Vancouver pulled out of the candidate city field after the B.C. government, citing concerns over the possible costs of being a host city, was unable to come to terms with the bid committee. Chicago and Minneapolis also withdrew, citing similar worries.

Asked about speculation in the Yahoo article that Vancouver could return to the fold at the expense of Edmonton, a Canada Soccer spokesman said: "Canada Soccer continues to work with FIFA and the candidate host cities in Montreal, Toronto, and Edmonton.
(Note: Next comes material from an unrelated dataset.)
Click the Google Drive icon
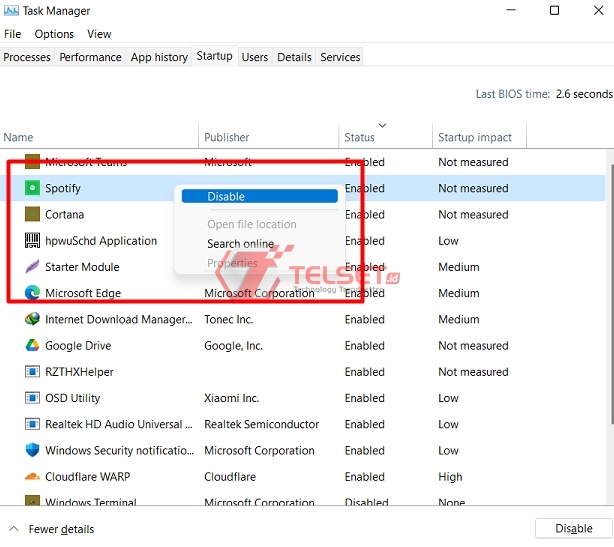Image resolution: width=614 pixels, height=547 pixels. tap(32, 346)
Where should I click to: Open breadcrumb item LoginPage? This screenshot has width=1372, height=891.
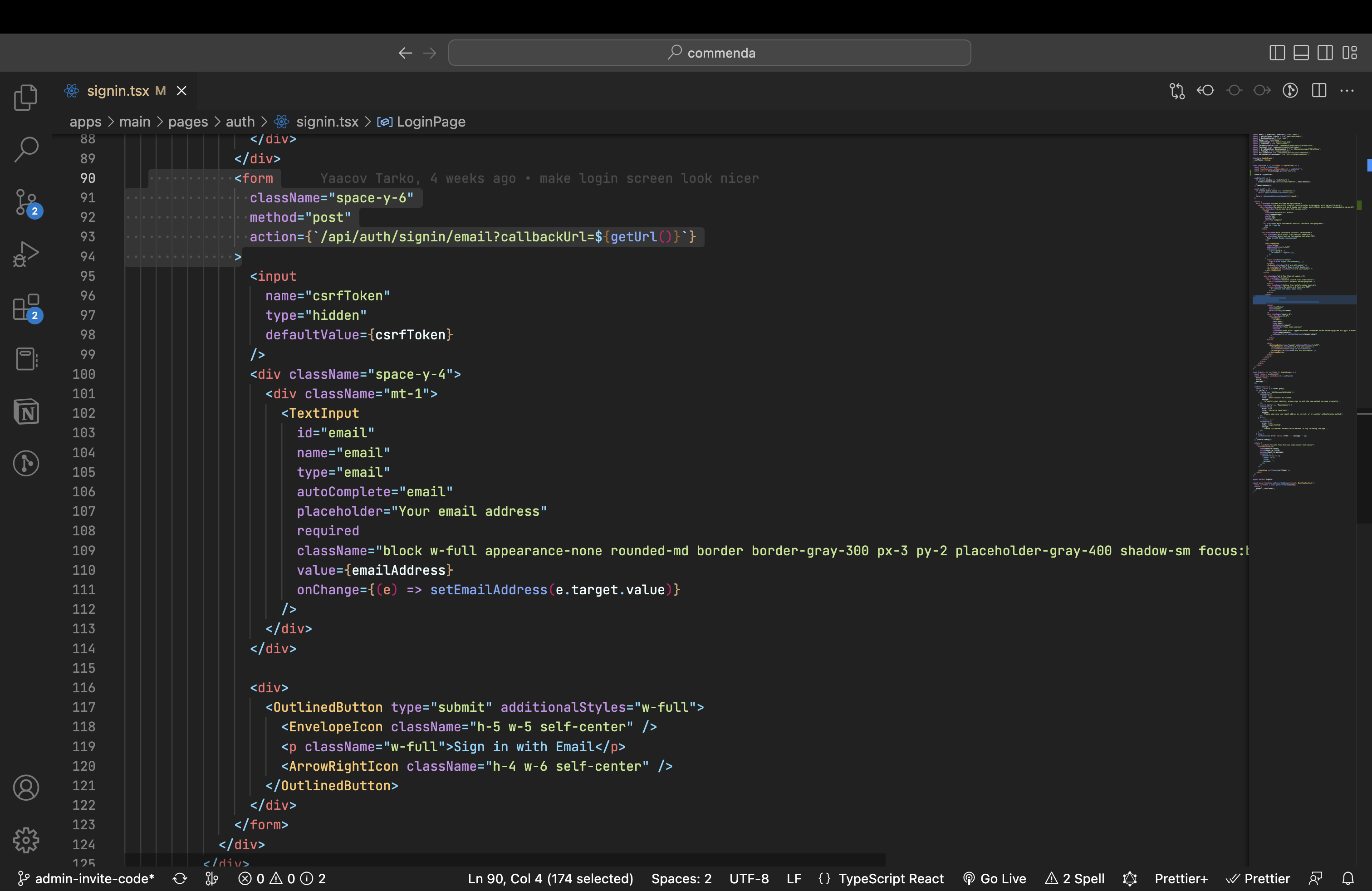pyautogui.click(x=431, y=122)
"Vancouver was not a candidate host city in the bid book presented to FIFA ahead of the vote to secure the rights to the 2026 FIFA World Cup," he added.

1st World Cup on Canadian soil

The U.S. candidate cities are Atlanta, Baltimore, Boston, Cincinnati, Dallas, Denver, Houston, Kansas City, Los Angeles, Miami, Nashville, New York/New Jersey, Orlando, Philadelphia, San Francisco/Bay area, Seattle and Washington, D.C.

The Mexico cities are Guadalajara, Mexico City and Monterrey.

According to the United Bid committee, the stadiums involved have an average capacity of more than 68,000.

The committee lists capacity for the Canadian host cities as 56,418 for Commonwealth Stadium, 55,822 for Olympic Stadium and 45,000 for BMO Field, which would require temporary seating to reach that number.

The 2026 tournament is being expanded to 48 teams from 32.

FIFA's member associations voted 134 to 65, with one no-vote, in June 2018 in favour of the joint North American bid by Canada, the U.S. and Mexico over Morocco.

Canada failed in its lone previous bid — to host the 1986 tournament after Colombia pulled out as host. Mexico eventually hosted the tournament, which remains the only World Cup the Canadian men have ever qualified for.